The complication of lateral plate fixation is another concern. The vertebral body fractures have been reported in the patients who underwent LLIF combined with lateral pedicle screw or lateral plate fixation [29-30]. The reason might be that a fracture propagated through the screw hole from the fixed-angle anterolateral plate, resulting the coronal plane fracture especially in osteoporotic cases. The coronal plane vertebral fracture also occurred in osteoporotic patients who underwent XLIF combined with XLP lateral instrumentation, the unilateral pedicle screw instrumentation does not prevent this complication . Brier-Jones et al speculate that violation of the epiphyseal ring or subchondral bone by plate-anchoring screws may contribute to the coronal vertebral body fractures . Kepler et al suggested that the unbalanced distribution of compressive stress is another important factor leading to vertebral fractures . In present study, there was none complication related to the lateral plate fixation system. Several factors as follows may be able to explained it. Firstly, all patients admitted were single-segmental lumbar degenerative disease; Secondly, the cages used by OLIF were much larger, which located in the II-III area of the vertebral body, and the stress distribution of the whole vertebral body is even. Thirdly, the spine brace is advised for the first three months after surgery.
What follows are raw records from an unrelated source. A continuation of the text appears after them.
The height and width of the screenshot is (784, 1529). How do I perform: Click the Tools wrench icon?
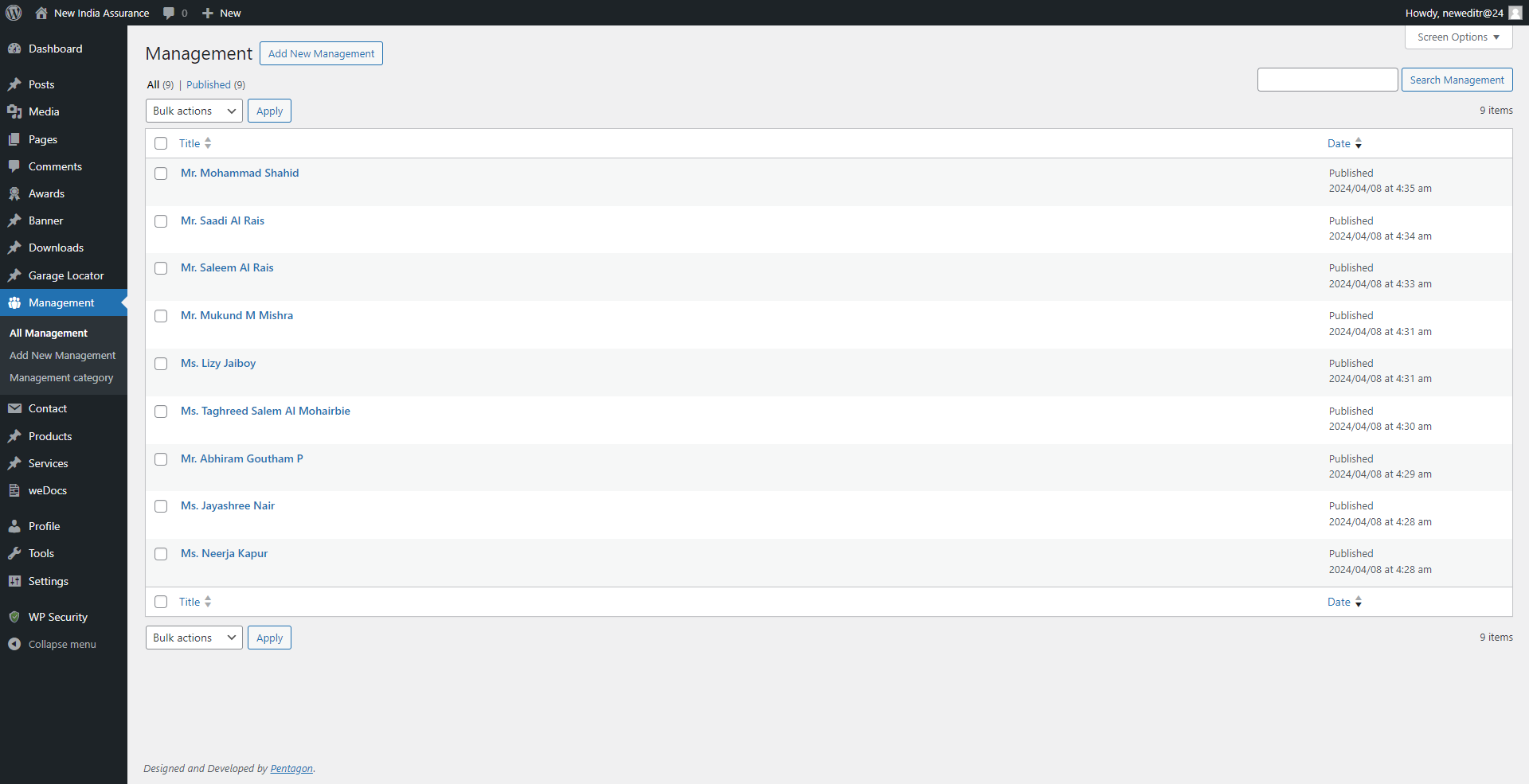[14, 553]
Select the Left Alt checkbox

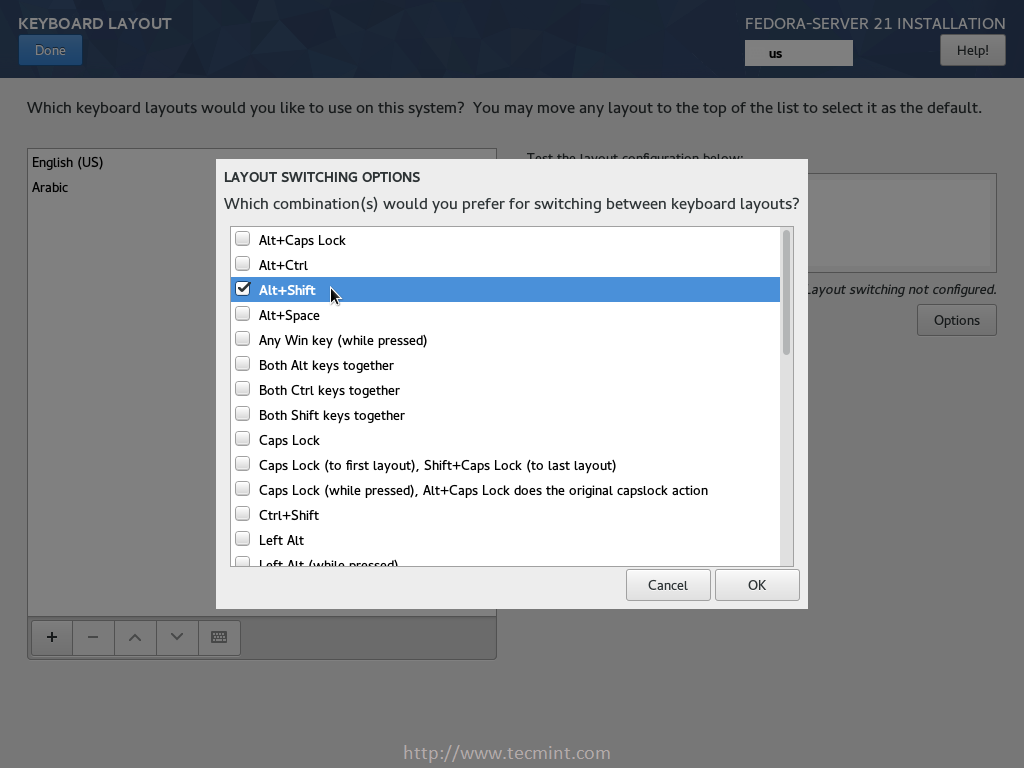242,539
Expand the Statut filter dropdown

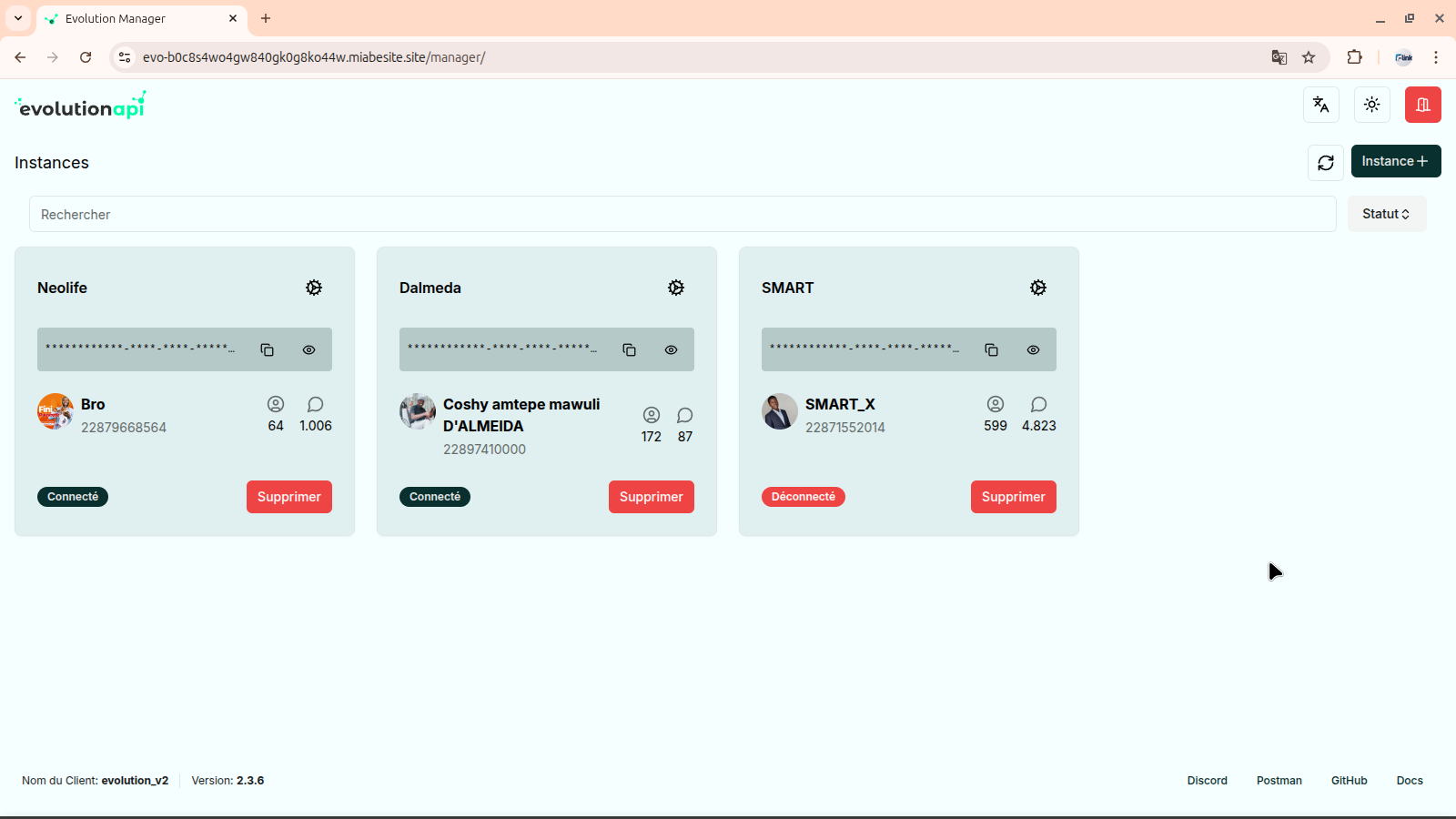(1386, 214)
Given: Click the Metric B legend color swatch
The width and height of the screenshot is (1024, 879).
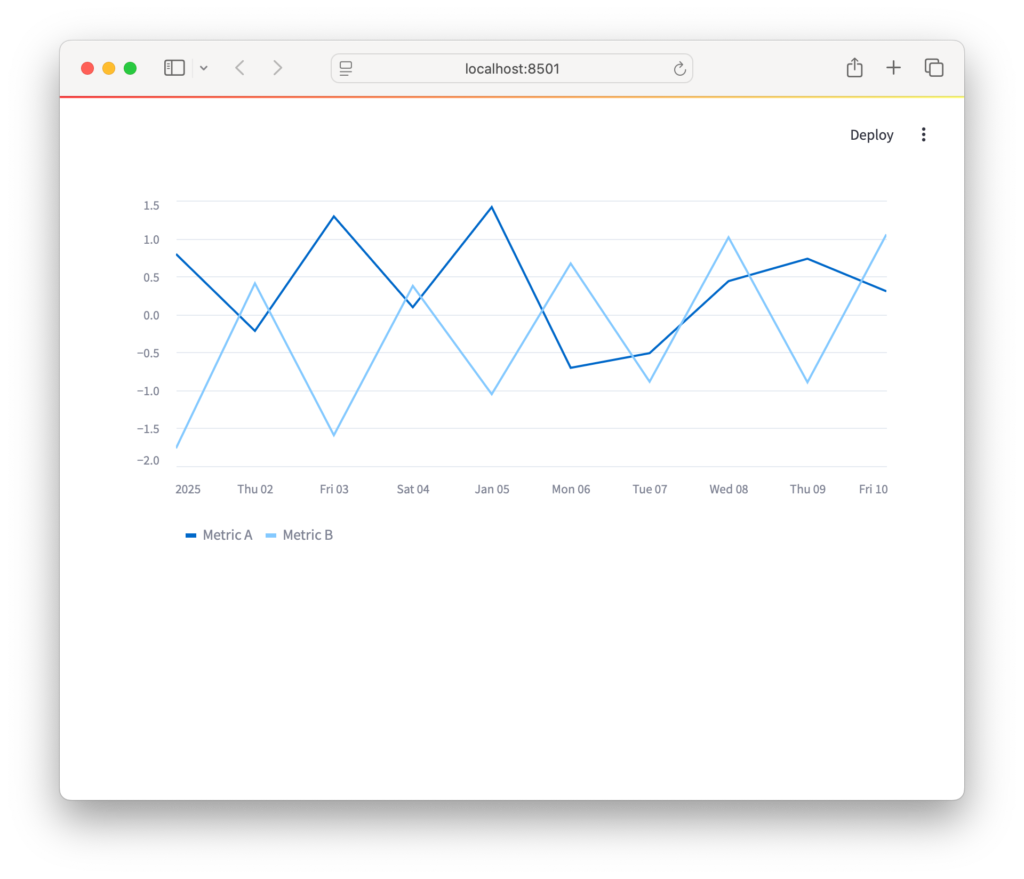Looking at the screenshot, I should (271, 536).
The present study had some limitations. Firstly, We performed a retrospective study with a small sample size, and the duration of follow-up was short. Secondly, our study only included patients with single-segmental lumbar degenerative disease, whether it suitable for the multilevel lumbar degenerative disease is unknown. Further random control trials with large samples are needed to verify its pros and cons.